私たちの体には、周囲の環境に合わせて体を自動で調節する仕組みが備わっています。

暑いところでは汗を出して体から熱を逃がし、寒いところでは血管を縮めて熱が逃げるのを防ぎます。お腹が減ったらグーッと鳴らし、満腹になると眠気を出して、体に休めのサインを出します。

こういった、私たちの体の「無意識な調節」全般を支えているのが自律神経です。交感神経と副交感神経という2種類の自律神経が、タイミング良く、かつ、バランス良く、オンとオフを繰り返すことで、私たちの体は環境に応じて無意識に調節されているのです。

しかし、寝不足や食べ過ぎ飲み過ぎ、精神的なストレスなどが原因で、時に2種類の自律神経のバランスが乱れる、いわゆる「自律神経失調症」になることがあります。

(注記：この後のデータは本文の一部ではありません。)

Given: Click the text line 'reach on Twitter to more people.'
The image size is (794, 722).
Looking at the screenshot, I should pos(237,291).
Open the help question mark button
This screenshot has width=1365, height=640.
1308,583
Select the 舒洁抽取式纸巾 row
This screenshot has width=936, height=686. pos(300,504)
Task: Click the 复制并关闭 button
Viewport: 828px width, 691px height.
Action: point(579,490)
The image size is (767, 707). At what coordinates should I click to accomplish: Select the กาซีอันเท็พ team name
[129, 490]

自律神経のバランスが乱れると、何となく体がだるかったり、頭痛が続いたりといったことが起こります。

そしてもちろん、髪にも良くない影響を与えてしまうのです。

交感神経の興奮が髪にマイナス

自律神経失調症になると、交感神経が興奮しやすくなります。

交感神経の興奮は、頭皮を走る細い血管をギュッと縮める働きがあります。これでは、頭皮の血行が悪くなり、髪が育つために必要な栄養が十分に届きません。

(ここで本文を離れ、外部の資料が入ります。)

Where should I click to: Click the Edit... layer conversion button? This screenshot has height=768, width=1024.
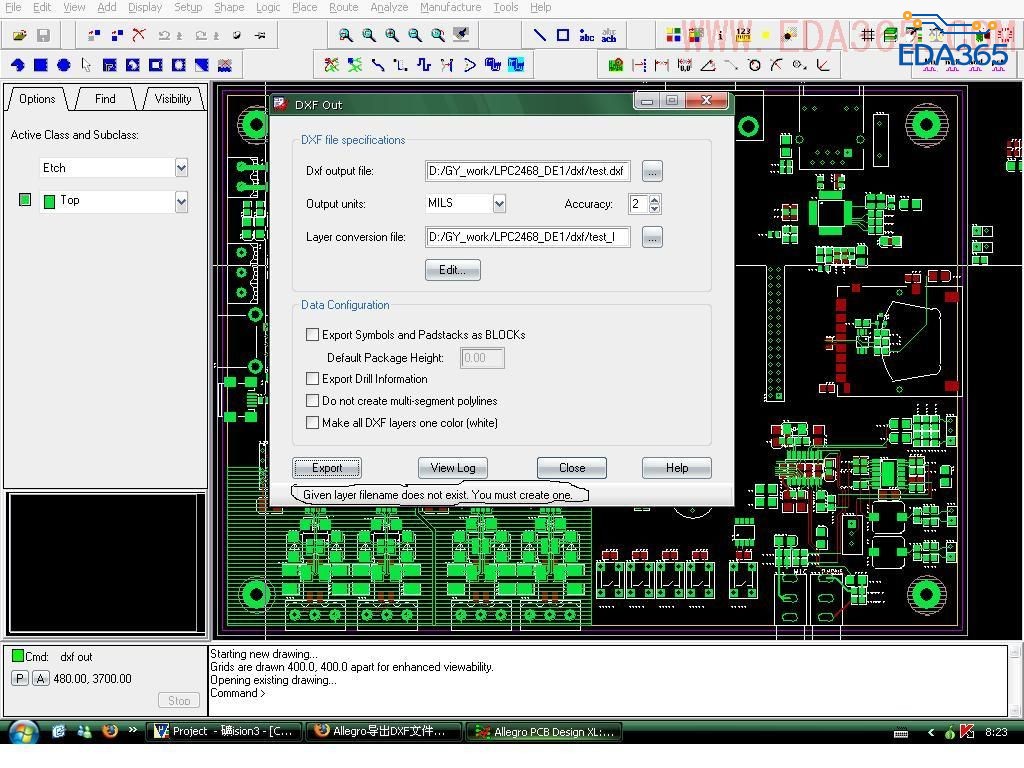click(x=452, y=270)
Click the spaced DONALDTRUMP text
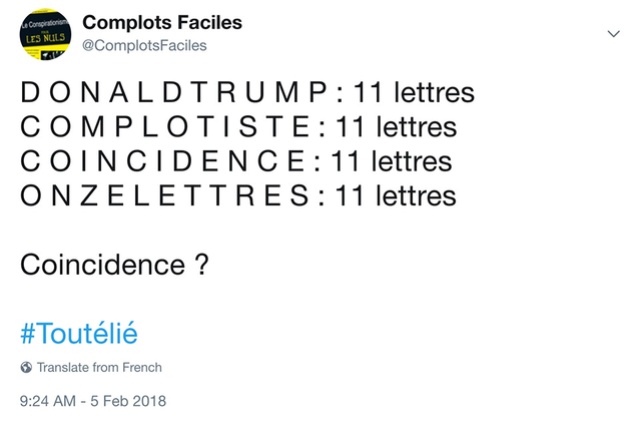640x424 pixels. pyautogui.click(x=173, y=95)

また、交感神経が興奮することで、全身で汗の量が増えてしまいます。すると、頭皮の毛穴では、汗といっしょに皮脂の放出量も増えて、毛穴をふさぎやすくなってしまいます。この状態でケアを怠ると、雑菌が繁殖しやすくなり、髪の毛に大きなダメージを与えてしまいます。

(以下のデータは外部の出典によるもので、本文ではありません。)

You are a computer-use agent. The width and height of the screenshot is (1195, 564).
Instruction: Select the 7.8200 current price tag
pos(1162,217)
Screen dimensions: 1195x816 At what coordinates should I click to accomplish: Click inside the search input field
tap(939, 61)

自律神経がバランス良く働いてくれることは、髪のとってもすごく大切なことなのです。

自律神経を整えるには生活習慣の見直しが鍵

自律神経のバランスが乱れているときには、無意識の調節全般に不具合が出るため、体にあらゆるサインが出てきます。

・よく寝たはずなのに体がだるい
・お昼頃まで眠気が取れない
・手足が冷える
・頭痛がなかなか治らない
・肩こりがひどくなる
・理由もないのにイライラ、ソワソワする

こういった「理由は分からないけどなんとなく不調」(医学的には不定愁訴(ふていしゅうそ)と呼びます)というサインを頻繁に感じる人は、自律神経のバランスが乱れているかもしれません。

自律神経のバランスを整えるためには、その原因となる生活習慣を見直す必要があります。

・生活リズムを整える
・暴飲暴食をやめる
・適度な運動を行う(1日1時間は日光に当たる)
・早寝早起き
・心をリラックスさせる時間をつくる

とても基本的なことですが、これだけで自律神経は本来のバランスを取り戻していきます。心当たりのある方は、ぜひ試してみてください。

いかがでしたか。理由もなく体調不良が続くようなら、自律神経のバランスが乱れているかもしれません。生活リズムを整えて、髪にも良い生活習慣にチェンジしていきましょう。